» Work task
Rewrite all the entries with "screenshot" replaced by "capture" and everything else left unchanged.
======== Given records
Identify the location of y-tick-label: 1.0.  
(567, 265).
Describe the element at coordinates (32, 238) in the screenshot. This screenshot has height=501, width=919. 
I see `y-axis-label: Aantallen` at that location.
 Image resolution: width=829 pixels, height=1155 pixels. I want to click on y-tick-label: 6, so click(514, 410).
================
» Answer below
Identify the location of y-tick-label: 1.0.  
(567, 265).
Describe the element at coordinates (32, 238) in the capture. This capture has height=501, width=919. 
I see `y-axis-label: Aantallen` at that location.
 Image resolution: width=829 pixels, height=1155 pixels. I want to click on y-tick-label: 6, so click(514, 410).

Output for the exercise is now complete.